Missing: Galyna and Anatoliy Obruch
Galyna Obruch, 65, and Anatoliy Obruch, 67, retired volunteers, went missing after they traveled on Nov. 12, 2014, from their home in the city of Slavutych in northern Ukraine to eastern Ukraine, with clothes and medication for Ukrainian soldiers. They were reportedly arrested by Russian-backed fighters in the city of Donetsk, but the occupying authorities in control of the city have not confirmed this.
Their story was told by their grandson, Vyacheslav Kryvopalenko, 27, in Kyiv. He has been looking for them since they disappeared. The following are his words, recorded and translated by the Kyiv Post.
My grandparents were much involved in the EuroMaidan protests — they came there from Slavutych every week. My grandma worked in a kitchen, and my grandpa helped as a Maidan guard.
They worried a lot about the annexation of Crimea. My grandma is Russian by nationality, and she started arguing with her sister Nadya because of all that.
When the war in Donbas started my grandparents vowed to help our soldiers.
They loaded their KIA Cerato car with medicines, warm clothes, blankets, biscuits, pasta and also some homemade canned vegetables and set out on a journey. It was Nov. 10, 2014, when I saw them in Slavutych for the last time.
They told me they would take their stuff to Mariupol, the city where they met each other, and hand it over to local volunteers. I didn’t know then that they had rather different plans.
My grandma called me on Nov. 12, 2014, at about 2 p.m. She told me they were at a Ukrainian checkpoint, that all was fine but she couldn’t talk for long and promised to call me back in the evening.
I called them both at 5 p.m., then at 6 p.m. but without any response. Then me, my aunt and my sister were calling them for the next three days, every 20 minutes. Then we reported them as missing to the police and the SBU security service.
It was only in June 2015, when the police gave us a printout of their phone conversations, (that I found out) that my grandma had actually called me on Nov. 12 from the city of Donetsk, on Hurova Ave. They arrived there in the morning, the mobile signal records showed.
Apart from calls to family members, they called two unknown phone numbers. I called them and found out the real story.
My grandparents had decided to help some soldiers from Slavutych that were fighting in Pisky, near Donetsk airport.
They contacted a man in Donetsk called Serhiy and asked him to guide them to Pisky. When they met up, Serhiy told them it was too dangerous and tried to guide them out of the (Russian-occupied) city. And on the way out, on Hurova Ave., he told me they were arrested by the Oplot battalion.
They saw a license plate of a car issued in Kyiv, and my grandparents also had a Ukrainian flag in their car. Serhiy said they were accused of being the spotters for Ukrainian army. My grandma tried to calm them down, telling them she was ethnic Russian herself.
The fighters took Serhiy to jail and handed over my grandparents to the MGB (the Russian occupation authorities’ security service.) Serhiy told me he spent one month in prison before being released. He didn’t know what had happened to my grandparents.

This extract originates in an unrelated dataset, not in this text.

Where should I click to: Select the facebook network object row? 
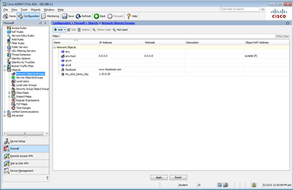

I called him back in a year, early in 2016. I tried to make him understand our grief. In May 2016, during our last conversation he told me: “You don’t need to look for them. They are no longer alive.” He didn’t explain to me what happened.
There were four changes in the police detectives in charge of this case over the years. I wanted to complain about the police and prosecution, but they even didn’t show me the criminal case regarding the search for my grandparents.
Instead, there were more than 20 cases of fraudsters demanding money from me for information about my grandparents. I gave information about those fraudsters to the police and SBU. But the police found nothing.
In the winter of 2015, I filed a lawsuit with the European Court of Human Rights, complaining that Ukraine’s law enforcement bodies weren’t searching for them.
My grandparents went to Slavutych after the Chornobyl catastrophe and worked at the nuclear power plant. Just like my grandfather, I’m an atomic electric engineer.
I want to have some clarity on what happened to them. If they’re alive, then I want to be able to get them back. If not, then I want at least there to be a grave to visit.
This uncertainty is painful. I even try not to go to Slavutych, because I may accidentally pass by their windows and start remembering them.